“I am afraid you feel ill, Miss Oldcastle.”
“Not at all,” she answered, more quickly than she had yet spoken.
“This place must be damp,” I said. “I fear you have taken cold.”
She drew herself up a little haughtily, thinking, no doubt, that after her denial I was improperly pressing the point. So I drew back to the subject of our conversation.
“But I can hardly think,” I said, “that all this mass of stone could be required to build the house, large as it is. A house is not solid, you know.”
“No,” she answered. “The original building was more of a castle, with walls and battlements. I can show you the foundations of them still; and the picture, too, of what the place used to be. We are not what we were then. Many a cottage, too, has been built out of this old quarry. Not a stone has been taken from it for the last fifty years, though. Just let me show you one thing, Mr. Walton, and then I must leave you.”

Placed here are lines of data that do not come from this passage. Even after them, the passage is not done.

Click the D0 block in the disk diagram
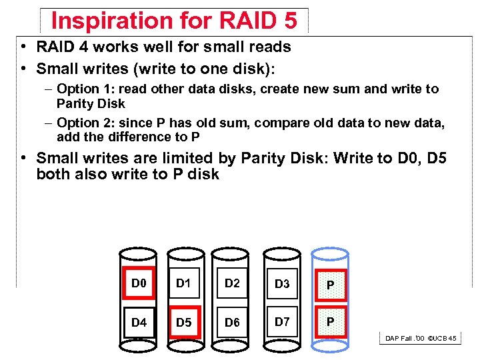pyautogui.click(x=139, y=284)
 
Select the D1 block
pyautogui.click(x=183, y=284)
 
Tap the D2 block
pyautogui.click(x=232, y=284)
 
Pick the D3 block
pyautogui.click(x=282, y=285)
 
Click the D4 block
pyautogui.click(x=139, y=323)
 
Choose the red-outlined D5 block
pyautogui.click(x=183, y=323)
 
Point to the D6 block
pyautogui.click(x=232, y=323)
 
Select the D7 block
pyautogui.click(x=282, y=323)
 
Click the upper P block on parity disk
pyautogui.click(x=329, y=285)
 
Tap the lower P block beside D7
pyautogui.click(x=329, y=323)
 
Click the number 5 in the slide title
pyautogui.click(x=289, y=21)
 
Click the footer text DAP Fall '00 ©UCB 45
pyautogui.click(x=421, y=339)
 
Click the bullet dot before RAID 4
pyautogui.click(x=23, y=47)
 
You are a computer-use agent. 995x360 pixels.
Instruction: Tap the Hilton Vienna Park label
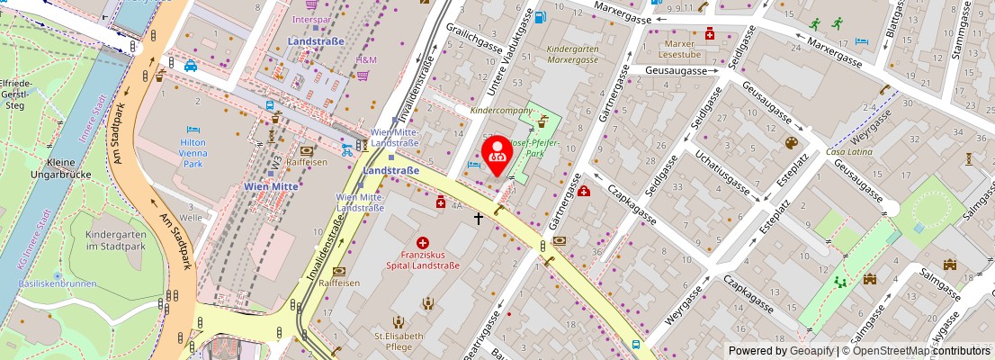tap(193, 154)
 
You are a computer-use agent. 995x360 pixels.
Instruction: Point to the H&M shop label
tap(366, 60)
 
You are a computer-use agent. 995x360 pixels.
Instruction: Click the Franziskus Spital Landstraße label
tap(423, 259)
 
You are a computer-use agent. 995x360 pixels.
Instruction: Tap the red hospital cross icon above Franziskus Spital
tap(423, 242)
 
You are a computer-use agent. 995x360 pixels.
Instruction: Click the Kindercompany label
tap(501, 111)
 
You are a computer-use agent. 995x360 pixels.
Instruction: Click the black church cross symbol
tap(479, 217)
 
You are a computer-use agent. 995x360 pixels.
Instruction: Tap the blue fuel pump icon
tap(540, 16)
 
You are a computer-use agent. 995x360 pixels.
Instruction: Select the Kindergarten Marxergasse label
tap(573, 53)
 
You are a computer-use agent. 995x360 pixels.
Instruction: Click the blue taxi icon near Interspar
tap(191, 66)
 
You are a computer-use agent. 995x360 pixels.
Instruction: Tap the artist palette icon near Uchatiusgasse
tap(792, 143)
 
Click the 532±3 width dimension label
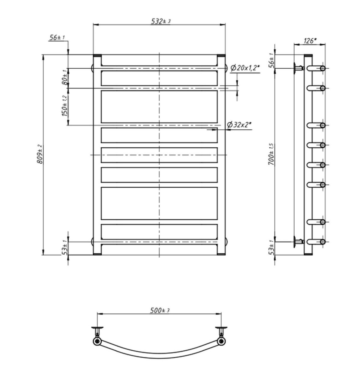point(161,21)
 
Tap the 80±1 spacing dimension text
point(65,77)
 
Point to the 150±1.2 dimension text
point(65,106)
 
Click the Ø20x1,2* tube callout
point(245,68)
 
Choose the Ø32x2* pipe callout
point(239,125)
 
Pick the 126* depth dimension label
point(310,41)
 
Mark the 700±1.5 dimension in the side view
point(271,154)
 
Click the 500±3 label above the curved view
point(160,294)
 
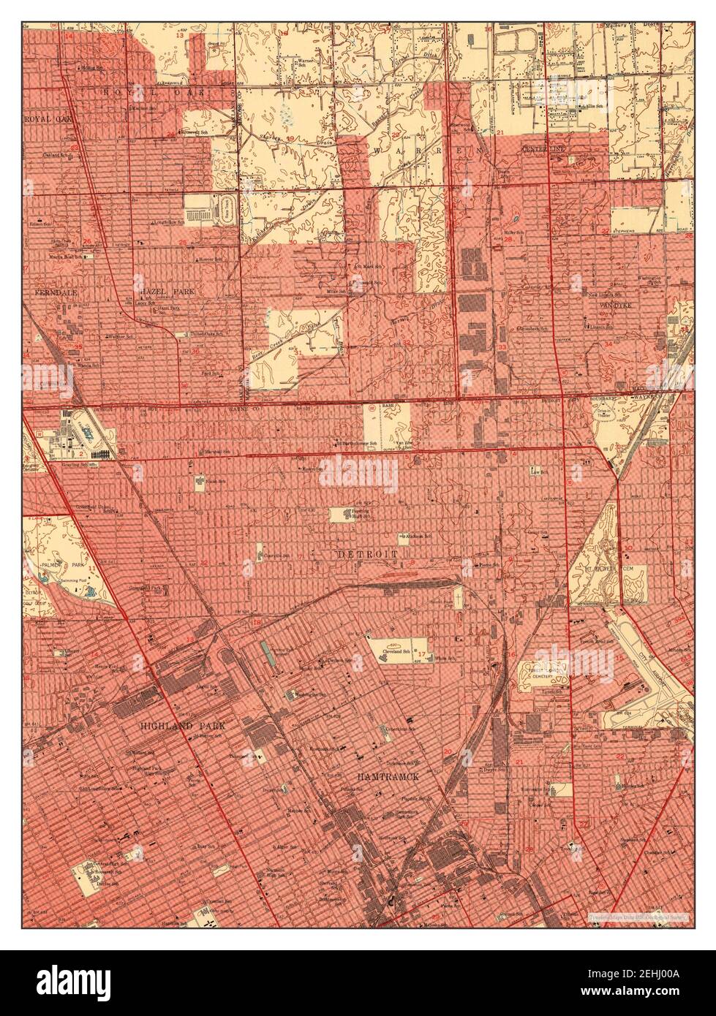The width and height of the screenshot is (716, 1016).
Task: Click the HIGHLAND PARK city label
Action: [x=183, y=726]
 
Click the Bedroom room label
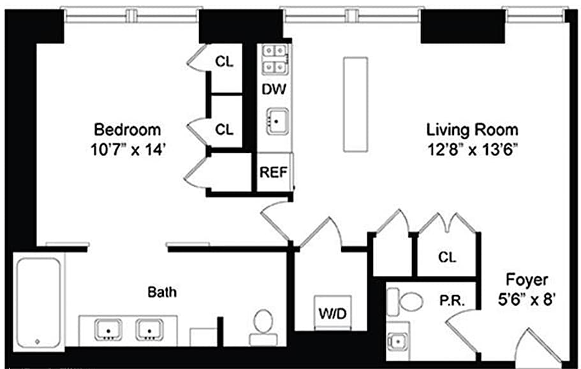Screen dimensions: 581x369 coord(128,130)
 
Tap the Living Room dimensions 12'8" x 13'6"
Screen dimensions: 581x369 coord(473,150)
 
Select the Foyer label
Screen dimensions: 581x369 coord(527,280)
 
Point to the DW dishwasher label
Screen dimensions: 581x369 coord(274,89)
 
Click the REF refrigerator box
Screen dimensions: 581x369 coord(274,172)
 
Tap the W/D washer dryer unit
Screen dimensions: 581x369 coord(333,313)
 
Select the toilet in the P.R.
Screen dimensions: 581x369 coord(404,301)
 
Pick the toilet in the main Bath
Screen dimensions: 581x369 coord(263,328)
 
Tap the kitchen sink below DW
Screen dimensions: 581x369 coord(277,121)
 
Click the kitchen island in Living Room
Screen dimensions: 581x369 coord(355,105)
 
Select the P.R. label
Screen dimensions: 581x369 coord(452,301)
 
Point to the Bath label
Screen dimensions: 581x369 coord(162,292)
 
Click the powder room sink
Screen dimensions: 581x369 coord(397,341)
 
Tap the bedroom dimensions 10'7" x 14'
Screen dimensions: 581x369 coord(128,150)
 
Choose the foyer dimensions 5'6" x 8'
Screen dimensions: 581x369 coord(527,300)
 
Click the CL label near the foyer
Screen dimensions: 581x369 coord(447,257)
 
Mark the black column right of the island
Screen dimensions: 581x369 coord(463,27)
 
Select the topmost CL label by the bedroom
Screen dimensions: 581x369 coord(224,61)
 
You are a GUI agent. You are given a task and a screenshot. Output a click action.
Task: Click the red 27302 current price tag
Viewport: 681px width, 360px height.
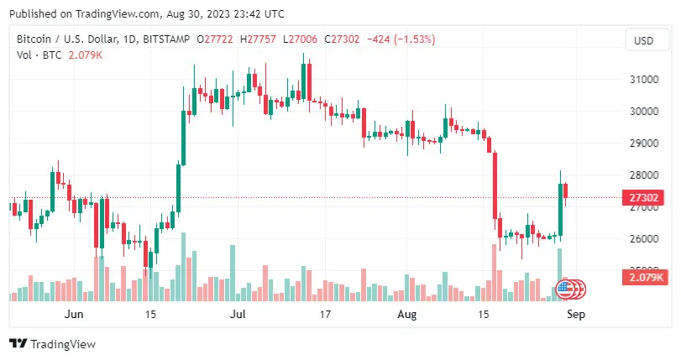pyautogui.click(x=642, y=198)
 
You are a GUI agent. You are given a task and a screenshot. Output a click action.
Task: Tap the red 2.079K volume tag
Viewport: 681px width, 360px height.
pyautogui.click(x=642, y=277)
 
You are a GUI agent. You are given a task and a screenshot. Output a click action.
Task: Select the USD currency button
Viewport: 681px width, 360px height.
pyautogui.click(x=643, y=40)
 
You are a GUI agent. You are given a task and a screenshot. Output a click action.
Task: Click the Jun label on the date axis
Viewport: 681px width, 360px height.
pyautogui.click(x=74, y=315)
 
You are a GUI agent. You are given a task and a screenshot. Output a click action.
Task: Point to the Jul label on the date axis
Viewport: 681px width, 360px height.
pyautogui.click(x=238, y=315)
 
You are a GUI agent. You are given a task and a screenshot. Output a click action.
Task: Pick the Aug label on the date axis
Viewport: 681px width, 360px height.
pyautogui.click(x=406, y=315)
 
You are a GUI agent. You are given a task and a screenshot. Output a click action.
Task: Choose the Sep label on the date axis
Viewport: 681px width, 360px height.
pyautogui.click(x=576, y=315)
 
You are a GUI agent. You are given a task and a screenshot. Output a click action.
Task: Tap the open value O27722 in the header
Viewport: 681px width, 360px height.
pyautogui.click(x=215, y=39)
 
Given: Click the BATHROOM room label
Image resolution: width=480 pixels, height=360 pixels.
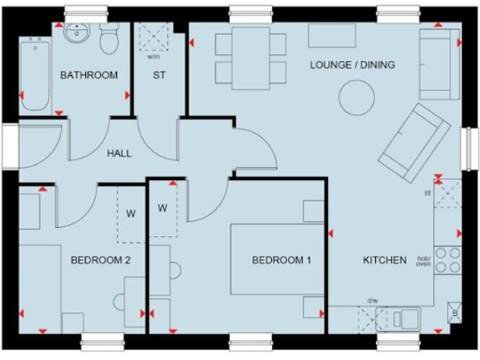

“Do not let me detain you a moment. I will go at once,” I said; “though, if you would allow me, I should be more at ease if I might see you safe at the top of the stair first.”
She smiled.
“Indeed, I am not ill,” she answered; “but I have duties to attend to. Just let me show you this, and then you shall go with me back to mamma.”
She led the way to the edge of the pond and looked into it. I followed, and gazed down into its depths, till my sight was lost in them. I could see no bottom to the rocky shaft.